* [Data listing]

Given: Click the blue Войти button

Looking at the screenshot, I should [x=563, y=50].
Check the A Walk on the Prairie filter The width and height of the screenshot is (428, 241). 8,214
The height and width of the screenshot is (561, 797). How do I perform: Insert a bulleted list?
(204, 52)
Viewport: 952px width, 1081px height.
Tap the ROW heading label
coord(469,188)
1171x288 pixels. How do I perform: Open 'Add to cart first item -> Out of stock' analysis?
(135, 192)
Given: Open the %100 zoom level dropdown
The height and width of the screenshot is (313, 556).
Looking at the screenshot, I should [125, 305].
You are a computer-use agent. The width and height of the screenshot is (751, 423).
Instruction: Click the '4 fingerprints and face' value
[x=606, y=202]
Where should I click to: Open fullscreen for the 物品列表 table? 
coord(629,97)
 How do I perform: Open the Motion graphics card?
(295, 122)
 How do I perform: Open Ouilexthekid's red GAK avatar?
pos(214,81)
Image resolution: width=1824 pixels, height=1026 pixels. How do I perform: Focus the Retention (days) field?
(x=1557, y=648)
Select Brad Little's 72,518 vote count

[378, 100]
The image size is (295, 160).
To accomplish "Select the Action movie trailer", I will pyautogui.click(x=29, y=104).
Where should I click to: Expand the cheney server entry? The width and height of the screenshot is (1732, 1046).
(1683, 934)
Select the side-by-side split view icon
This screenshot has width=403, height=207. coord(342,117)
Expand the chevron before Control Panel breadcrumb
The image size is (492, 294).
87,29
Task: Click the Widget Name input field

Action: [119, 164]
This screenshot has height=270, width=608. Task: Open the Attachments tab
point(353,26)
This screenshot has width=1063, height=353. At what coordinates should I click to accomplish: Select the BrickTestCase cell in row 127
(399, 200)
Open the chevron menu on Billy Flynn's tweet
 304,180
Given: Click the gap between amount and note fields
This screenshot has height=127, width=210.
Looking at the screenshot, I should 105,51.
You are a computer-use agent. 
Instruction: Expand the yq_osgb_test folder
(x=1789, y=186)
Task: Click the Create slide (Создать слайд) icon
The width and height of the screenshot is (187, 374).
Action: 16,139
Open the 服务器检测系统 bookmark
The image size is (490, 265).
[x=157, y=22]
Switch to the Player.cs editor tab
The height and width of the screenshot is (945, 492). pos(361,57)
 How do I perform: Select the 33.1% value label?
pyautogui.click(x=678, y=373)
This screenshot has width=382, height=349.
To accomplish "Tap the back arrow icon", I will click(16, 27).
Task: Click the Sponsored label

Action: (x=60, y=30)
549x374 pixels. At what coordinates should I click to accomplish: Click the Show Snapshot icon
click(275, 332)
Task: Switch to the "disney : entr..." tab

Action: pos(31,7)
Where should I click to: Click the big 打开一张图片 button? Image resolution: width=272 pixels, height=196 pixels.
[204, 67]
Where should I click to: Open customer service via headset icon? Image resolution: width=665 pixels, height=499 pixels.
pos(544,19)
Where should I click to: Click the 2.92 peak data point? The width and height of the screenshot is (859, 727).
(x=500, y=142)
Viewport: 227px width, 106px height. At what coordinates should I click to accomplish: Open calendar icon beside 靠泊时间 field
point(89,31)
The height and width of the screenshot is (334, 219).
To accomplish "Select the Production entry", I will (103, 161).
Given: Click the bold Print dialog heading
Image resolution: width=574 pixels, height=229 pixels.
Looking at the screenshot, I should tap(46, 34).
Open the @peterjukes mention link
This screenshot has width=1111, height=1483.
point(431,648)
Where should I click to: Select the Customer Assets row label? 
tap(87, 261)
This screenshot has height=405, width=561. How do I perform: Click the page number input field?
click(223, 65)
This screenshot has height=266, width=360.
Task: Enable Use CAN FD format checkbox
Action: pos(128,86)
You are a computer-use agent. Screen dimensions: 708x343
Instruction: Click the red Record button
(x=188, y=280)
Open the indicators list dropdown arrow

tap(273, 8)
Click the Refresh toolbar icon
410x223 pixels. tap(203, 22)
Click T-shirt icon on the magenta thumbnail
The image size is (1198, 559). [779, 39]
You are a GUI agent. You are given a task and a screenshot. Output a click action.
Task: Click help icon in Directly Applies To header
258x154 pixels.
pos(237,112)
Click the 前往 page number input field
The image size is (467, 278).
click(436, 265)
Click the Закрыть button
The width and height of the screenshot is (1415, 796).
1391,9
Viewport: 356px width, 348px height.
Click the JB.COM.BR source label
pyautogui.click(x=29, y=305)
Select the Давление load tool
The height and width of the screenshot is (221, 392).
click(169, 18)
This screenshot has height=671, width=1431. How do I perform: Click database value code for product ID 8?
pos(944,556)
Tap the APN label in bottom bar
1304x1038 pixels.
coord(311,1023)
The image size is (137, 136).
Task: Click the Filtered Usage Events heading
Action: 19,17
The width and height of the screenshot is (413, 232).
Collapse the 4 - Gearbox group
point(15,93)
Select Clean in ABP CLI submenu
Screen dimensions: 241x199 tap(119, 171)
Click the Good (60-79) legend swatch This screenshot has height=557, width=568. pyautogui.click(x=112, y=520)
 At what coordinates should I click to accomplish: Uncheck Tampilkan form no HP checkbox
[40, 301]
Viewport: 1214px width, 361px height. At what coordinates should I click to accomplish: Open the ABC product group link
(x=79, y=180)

* [Problem to work on] Reproduce every entry exactly, with nothing added or dropped.

* [Your response]
Given: Click the blue Войти button

Looking at the screenshot, I should [x=563, y=50].
Check the A Walk on the Prairie filter The width and height of the screenshot is (428, 241). 8,214
The height and width of the screenshot is (561, 797). How do I perform: Insert a bulleted list?
(204, 52)
Viewport: 952px width, 1081px height.
Tap the ROW heading label
coord(469,188)
1171x288 pixels. How do I perform: Open 'Add to cart first item -> Out of stock' analysis?
(135, 192)
Given: Open the %100 zoom level dropdown
The height and width of the screenshot is (313, 556).
Looking at the screenshot, I should [125, 305].
You are a computer-use agent. The width and height of the screenshot is (751, 423).
Instruction: Click the '4 fingerprints and face' value
[x=606, y=202]
Where should I click to: Open fullscreen for the 物品列表 table? 
coord(629,97)
 How do I perform: Open the Motion graphics card?
(295, 122)
 How do I perform: Open Ouilexthekid's red GAK avatar?
pos(214,81)
Image resolution: width=1824 pixels, height=1026 pixels. How do I perform: Focus the Retention (days) field?
(x=1557, y=648)
Select Brad Little's 72,518 vote count

[378, 100]
The image size is (295, 160).
To accomplish "Select the Action movie trailer", I will pyautogui.click(x=29, y=104).
Where should I click to: Expand the cheney server entry? The width and height of the screenshot is (1732, 1046).
(1683, 934)
Select the side-by-side split view icon
This screenshot has width=403, height=207. coord(342,117)
Expand the chevron before Control Panel breadcrumb
The image size is (492, 294).
87,29
Task: Click the Widget Name input field

Action: [119, 164]
This screenshot has height=270, width=608. Task: Open the Attachments tab
point(353,26)
This screenshot has width=1063, height=353. At what coordinates should I click to accomplish: Select the BrickTestCase cell in row 127
(399, 200)
Open the chevron menu on Billy Flynn's tweet
 304,180
Given: Click the gap between amount and note fields
This screenshot has height=127, width=210.
Looking at the screenshot, I should 105,51.
You are a computer-use agent. 
Instruction: Expand the yq_osgb_test folder
(x=1789, y=186)
Task: Click the Create slide (Создать слайд) icon
The width and height of the screenshot is (187, 374).
Action: 16,139
Open the 服务器检测系统 bookmark
The image size is (490, 265).
[x=157, y=22]
Switch to the Player.cs editor tab
The height and width of the screenshot is (945, 492). pos(361,57)
 How do I perform: Select the 33.1% value label?
pyautogui.click(x=678, y=373)
This screenshot has width=382, height=349.
To accomplish "Tap the back arrow icon", I will click(16, 27).
Task: Click the Sponsored label

Action: (x=60, y=30)
549x374 pixels. At what coordinates should I click to accomplish: Click the Show Snapshot icon
click(275, 332)
Task: Switch to the "disney : entr..." tab

Action: pos(31,7)
Where should I click to: Click the big 打开一张图片 button? Image resolution: width=272 pixels, height=196 pixels.
[204, 67]
Where should I click to: Open customer service via headset icon? Image resolution: width=665 pixels, height=499 pixels.
pos(544,19)
Where should I click to: Click the 2.92 peak data point? The width and height of the screenshot is (859, 727).
(x=500, y=142)
Viewport: 227px width, 106px height. At what coordinates should I click to accomplish: Open calendar icon beside 靠泊时间 field
point(89,31)
The height and width of the screenshot is (334, 219).
To accomplish "Select the Production entry", I will (103, 161).
Given: Click the bold Print dialog heading
Image resolution: width=574 pixels, height=229 pixels.
Looking at the screenshot, I should tap(46, 34).
Open the @peterjukes mention link
This screenshot has width=1111, height=1483.
point(431,648)
Where should I click to: Select the Customer Assets row label? 
tap(87, 261)
This screenshot has height=405, width=561. How do I perform: Click the page number input field?
click(223, 65)
This screenshot has height=266, width=360.
Task: Enable Use CAN FD format checkbox
Action: pos(128,86)
You are a computer-use agent. Screen dimensions: 708x343
Instruction: Click the red Record button
(x=188, y=280)
Open the indicators list dropdown arrow

tap(273, 8)
Click the Refresh toolbar icon
410x223 pixels. tap(203, 22)
Click T-shirt icon on the magenta thumbnail
The image size is (1198, 559). [779, 39]
You are a GUI agent. You are given a task and a screenshot. Output a click action.
Task: Click help icon in Directly Applies To header
258x154 pixels.
pos(237,112)
Click the 前往 page number input field
The image size is (467, 278).
click(436, 265)
Click the Закрыть button
The width and height of the screenshot is (1415, 796).
1391,9
Viewport: 356px width, 348px height.
Click the JB.COM.BR source label
pyautogui.click(x=29, y=305)
Select the Давление load tool
The height and width of the screenshot is (221, 392).
click(169, 18)
This screenshot has height=671, width=1431. How do I perform: Click database value code for product ID 8?
pos(944,556)
Tap the APN label in bottom bar
1304x1038 pixels.
coord(311,1023)
The image size is (137, 136).
Task: Click the Filtered Usage Events heading
Action: 19,17
The width and height of the screenshot is (413, 232).
Collapse the 4 - Gearbox group
point(15,93)
Select Clean in ABP CLI submenu
Screen dimensions: 241x199 tap(119, 171)
Click the Good (60-79) legend swatch This screenshot has height=557, width=568. pyautogui.click(x=112, y=520)
 At what coordinates should I click to accomplish: Uncheck Tampilkan form no HP checkbox
[40, 301]
Viewport: 1214px width, 361px height. At what coordinates should I click to accomplish: Open the ABC product group link
(x=79, y=180)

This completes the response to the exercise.